[Written instruction] Give back every one of the entries below word for word, leaving out the pictures.

[Data supplied]
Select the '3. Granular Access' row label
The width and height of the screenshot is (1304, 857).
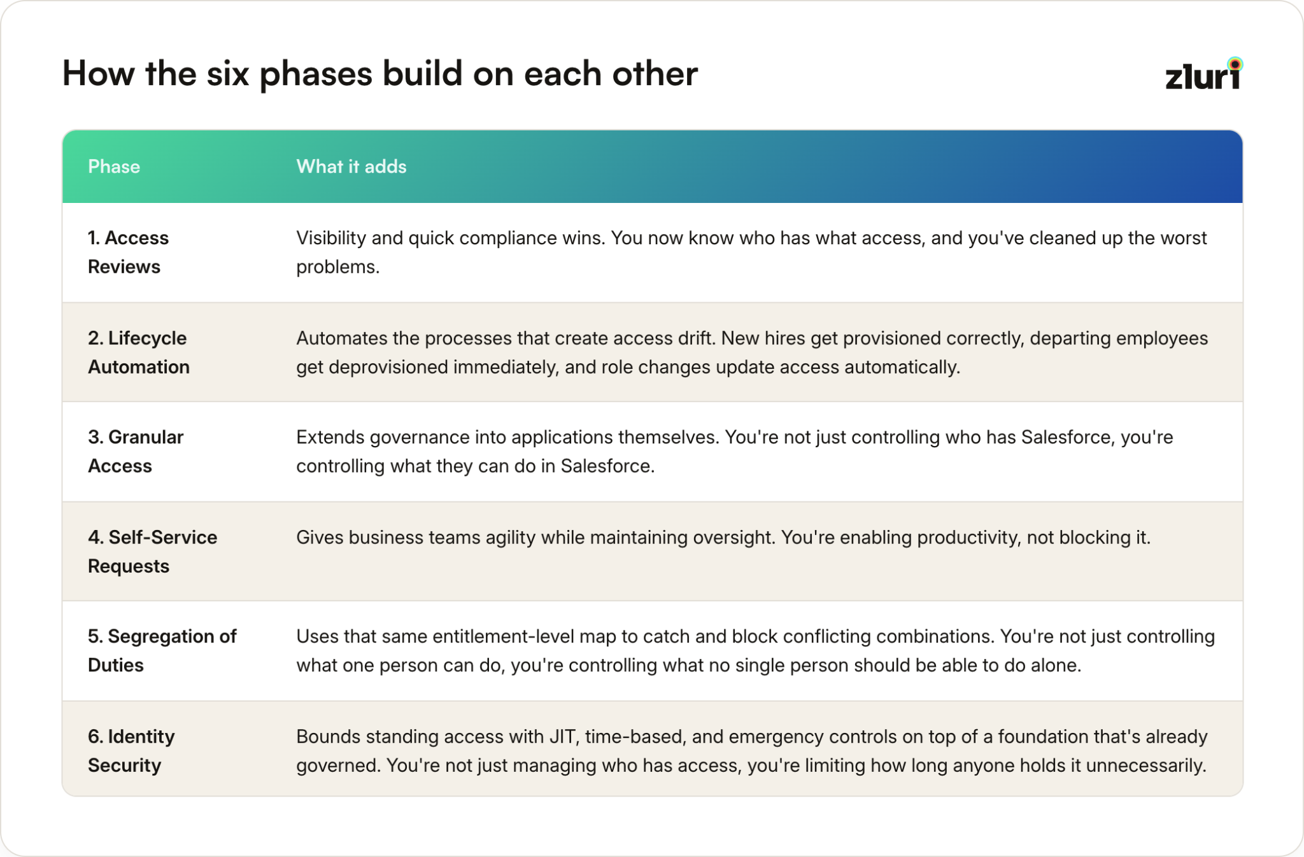click(x=136, y=452)
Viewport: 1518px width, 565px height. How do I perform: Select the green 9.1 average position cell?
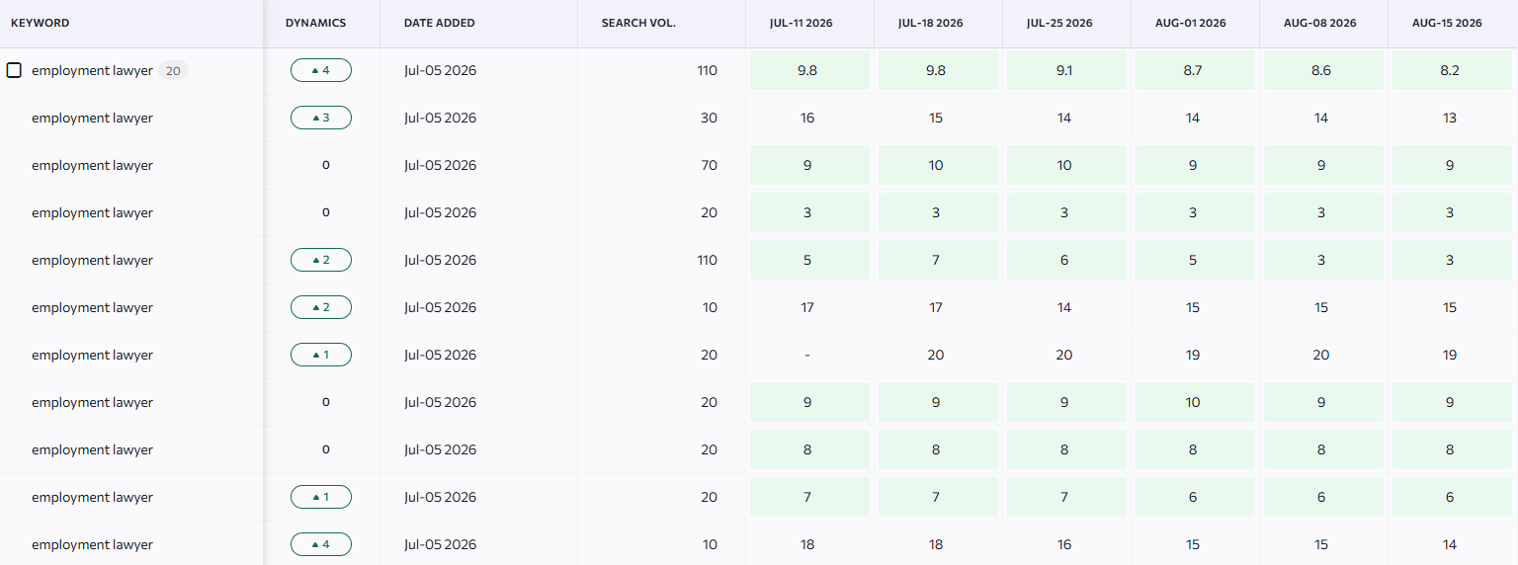coord(1066,71)
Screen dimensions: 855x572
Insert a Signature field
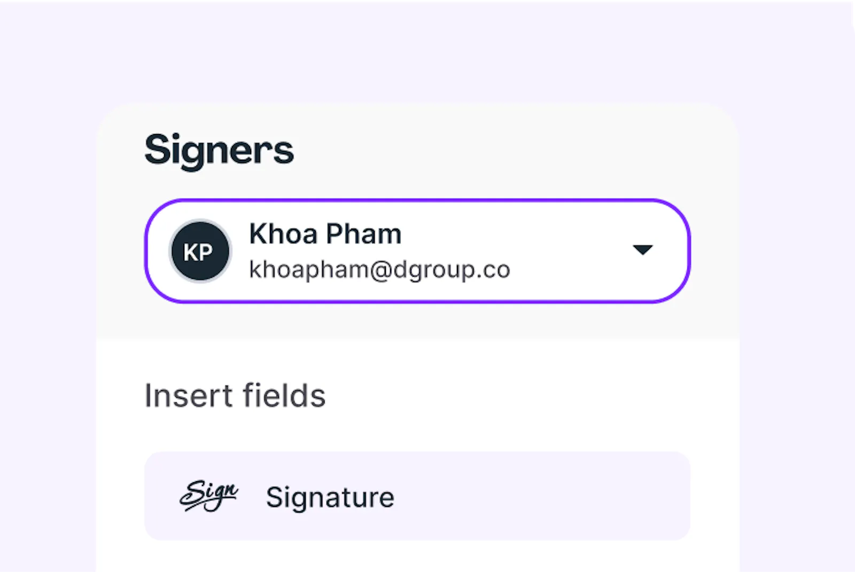coord(417,496)
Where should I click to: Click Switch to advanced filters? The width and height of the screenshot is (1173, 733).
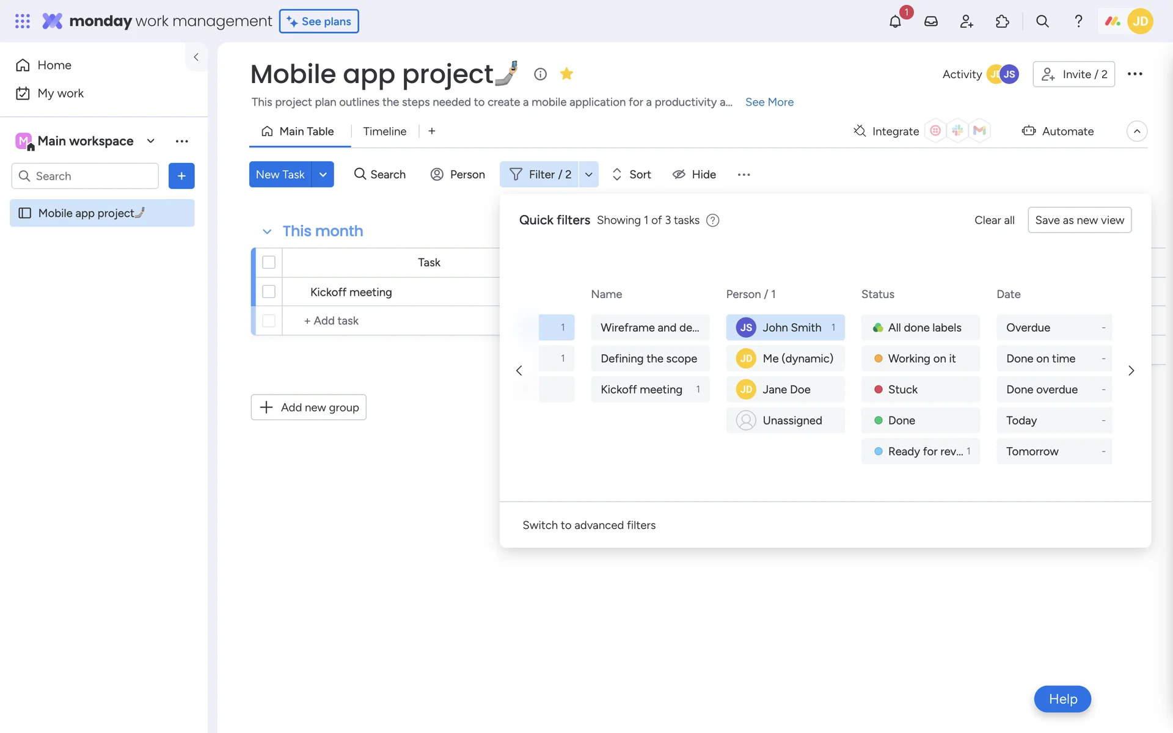[x=589, y=525]
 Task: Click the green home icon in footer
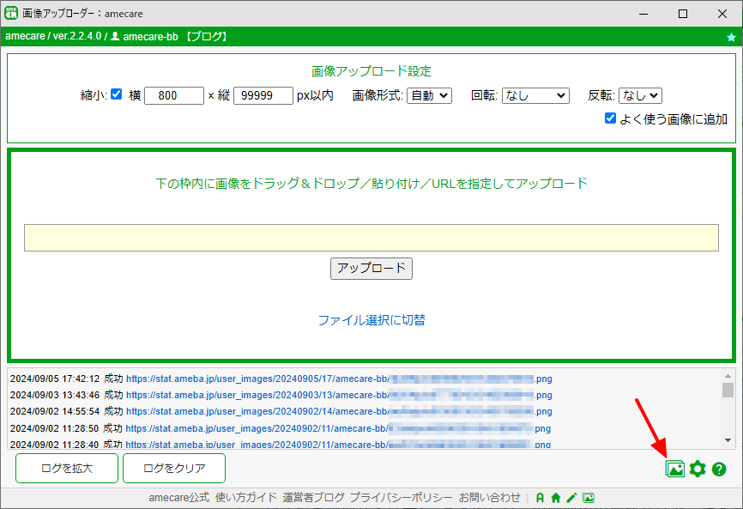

[Result of the exercise]
Select the '3. Granular Access' row label
The width and height of the screenshot is (1304, 857).
click(x=136, y=452)
Viewport: 1518px width, 565px height. How do I perform: Select the green 9.1 average position cell?
coord(1066,71)
Screen dimensions: 855x572
Insert a Signature field
coord(417,496)
Where should I click to: Click Switch to advanced filters? The width and height of the screenshot is (1173, 733).
[x=589, y=525]
 Task: Click the green home icon in footer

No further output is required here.